Dokument:
Einleitung
Computing ist Popkultur. […] Die Popkultur verachtet die Geschichte. In der Popkultur dreht sich alles um Identität und das Gefühl mitzumachen. Sie hat nichts mit Zusammenarbeit, Vergangenheit oder Zukunft zu tun – es geht um das Leben in der Gegenwart. Ich denke, das Gleiche gilt für die meisten Leute, die Code für Geld schreiben. Sie haben keine Ahnung, woher [ihre Kultur kommt].
– Alan Kay, im Interview mit Dr Dobb’s Journal (2012)
Wenn Sie in den letzten Jahren in der Softwareentwicklung gearbeitet haben und hier vor allem mit Server- und Backendsystemen, dann sind Sie wahrscheinlich mit einer Fülle von Schlagwörtern rund um die Speicherung und Verarbeitung von Daten bombardiert worden. NoSQL! Big Data! Skalierbarkeit! Sharding! Konsistenz! ACID! CAP-Theorem! Cloud-Dienste! MapReduce! Echtzeit!
Das letzte Jahrzehnt hat viele interessante Entwicklungen hervorgebracht, und zwar bei Datenbanken, in verteilten Systemen und in der Art und Weise, wie wir Anwendungen darauf aufbauen. Für diese Entwicklungen gibt es vielfältige Triebkräfte:
- Internetfirmen wie Google, Microsoft, Amazon, Facebook, LinkedIn, Netflix und Twitter verarbeiten riesige Mengen an Daten und Datenverkehr, was sie dazu zwingt, neue Tools zu entwickeln, die in dieser Größenordnung effizient arbeiten.
- Unternehmen müssen agil sein, Hypothesen kostengünstig testen und schnell auf neue Markterkenntnisse reagieren, indem sie die Entwicklungszyklen kurz und die Datenmodelle flexibel halten.
- Freie und Open-Source-Software ist sehr erfolgreich geworden und wird heute in vielen Umgebungen kommerzieller oder intern entwickelter Software vorgezogen.
- Während sich die Taktfrequenz der Prozessoren kaum mehr erhöht, sind Multi-Core-Prozessoren zum Standard avanciert, und Netzwerke werden immer schneller. Die Entwicklung strebt also in Richtung Parallelverarbeitung.
- Dank Infrastructure as a Service (IaaS) wie zum Beispiel Amazon Web Services können Sie selbst in einem kleinen Team Systeme aufbauen, die über mehrere Computer und sogar über mehrere geografische Regionen hinweg verteilt sind.

Aufgaben:
#1 Von wem stammt das Zitat am Anfang der Einleitung, und wo ist es erschienen?
#2 Schreib den Teil der Einleitung, der mit „- Unternehmen müssen“ anfängt und bis „entwickelter Software vorgezogen.“ weitergeht, noch einmal ab und ändere dabei „kostengünstig“ in „preiswert“.
Die Daten haben mit der Einleitung nichts zu tun.

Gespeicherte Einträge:
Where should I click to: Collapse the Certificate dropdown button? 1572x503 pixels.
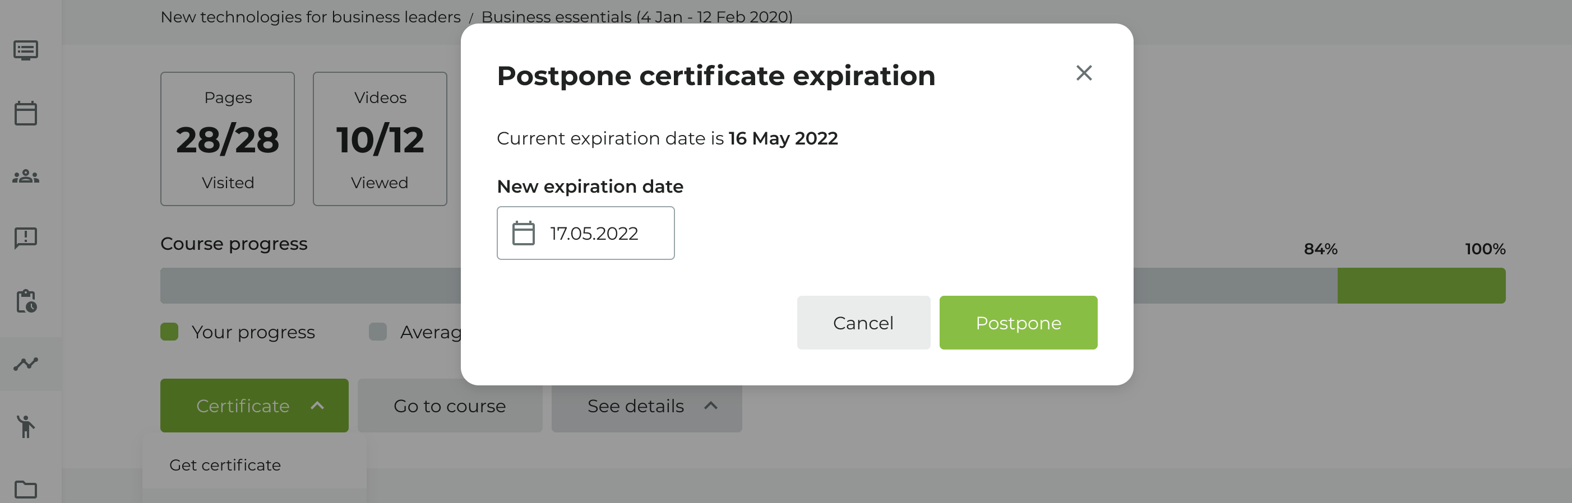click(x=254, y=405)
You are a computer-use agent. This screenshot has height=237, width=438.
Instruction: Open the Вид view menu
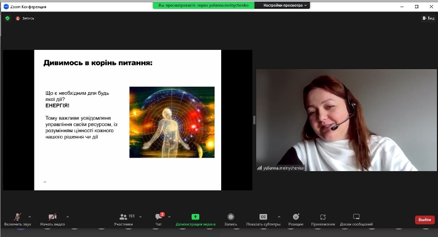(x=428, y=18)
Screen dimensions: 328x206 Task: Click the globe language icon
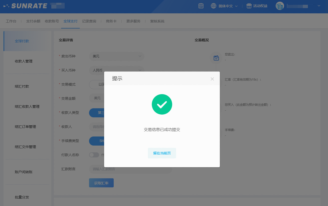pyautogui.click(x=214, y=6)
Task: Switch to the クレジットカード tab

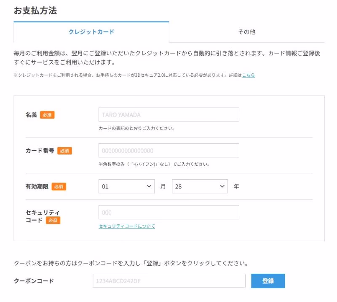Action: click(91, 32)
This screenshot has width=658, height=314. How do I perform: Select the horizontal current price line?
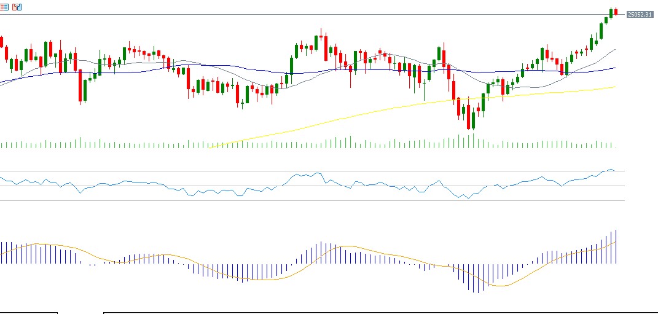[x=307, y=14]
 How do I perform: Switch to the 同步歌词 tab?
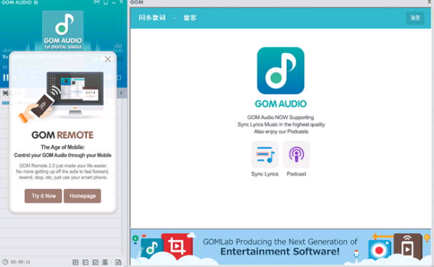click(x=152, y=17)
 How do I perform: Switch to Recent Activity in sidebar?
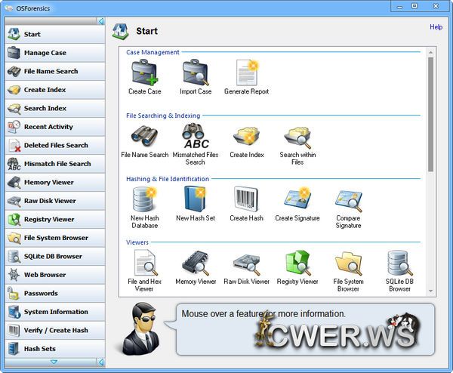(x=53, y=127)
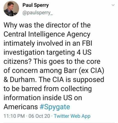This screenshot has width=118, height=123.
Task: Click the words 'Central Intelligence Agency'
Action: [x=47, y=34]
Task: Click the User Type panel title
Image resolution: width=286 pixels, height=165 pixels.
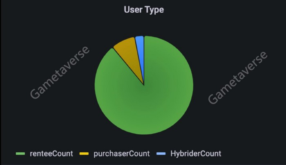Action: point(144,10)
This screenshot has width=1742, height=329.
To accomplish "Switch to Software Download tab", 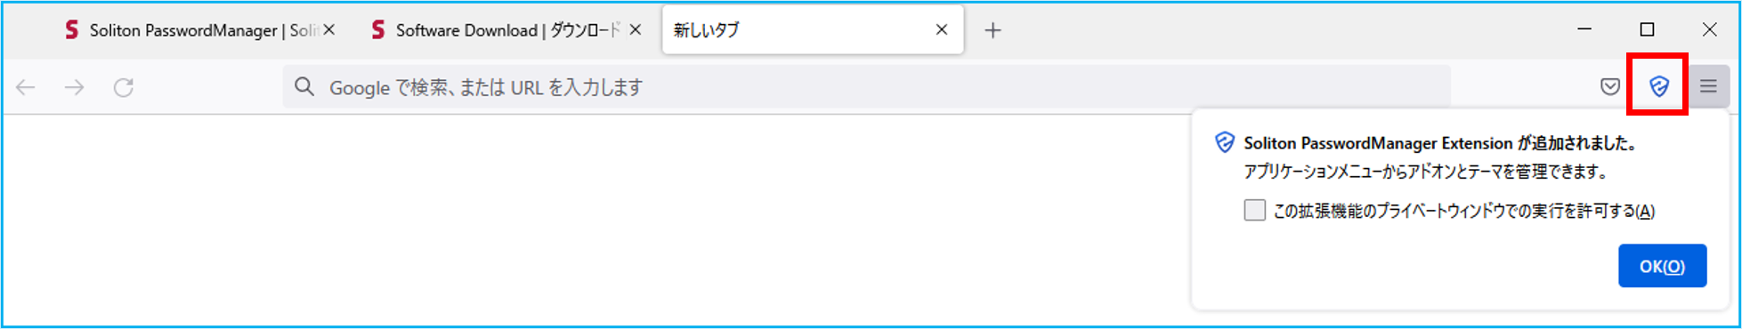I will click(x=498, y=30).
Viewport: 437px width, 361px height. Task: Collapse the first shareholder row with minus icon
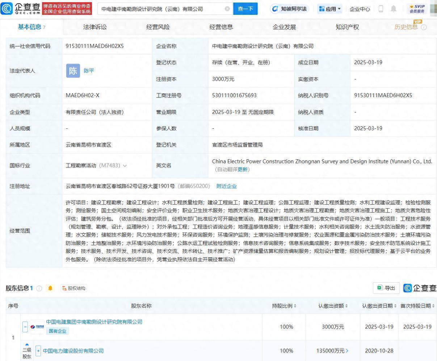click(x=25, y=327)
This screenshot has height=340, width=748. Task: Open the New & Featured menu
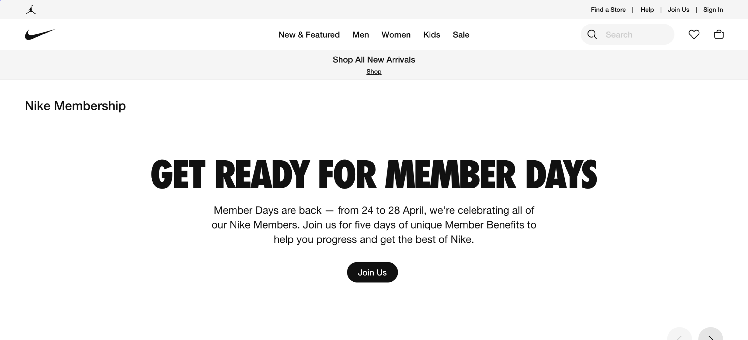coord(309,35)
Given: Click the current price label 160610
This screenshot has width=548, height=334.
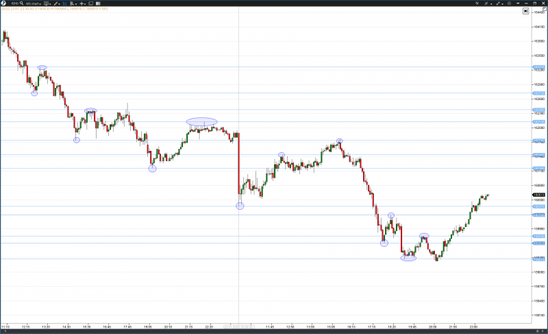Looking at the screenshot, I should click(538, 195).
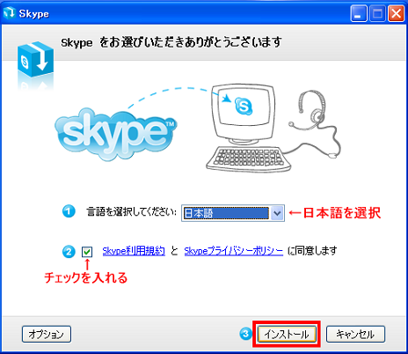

Lösungen:
#1 Von Alan Kay, aus einem Interview mit Dr Dobb’s Journal (2012).

#2
- Unternehmen müssen agil sein, Hypothesen preiswert testen und schnell auf neue Markterkenntnisse reagieren, indem sie die Entwicklungszyklen kurz und die Datenmodelle flexibel halten.
- Freie und Open-Source-Software ist sehr erfolgreich geworden und wird heute in vielen Umgebungen kommerzieller oder intern entwickelter Software vorgezogen.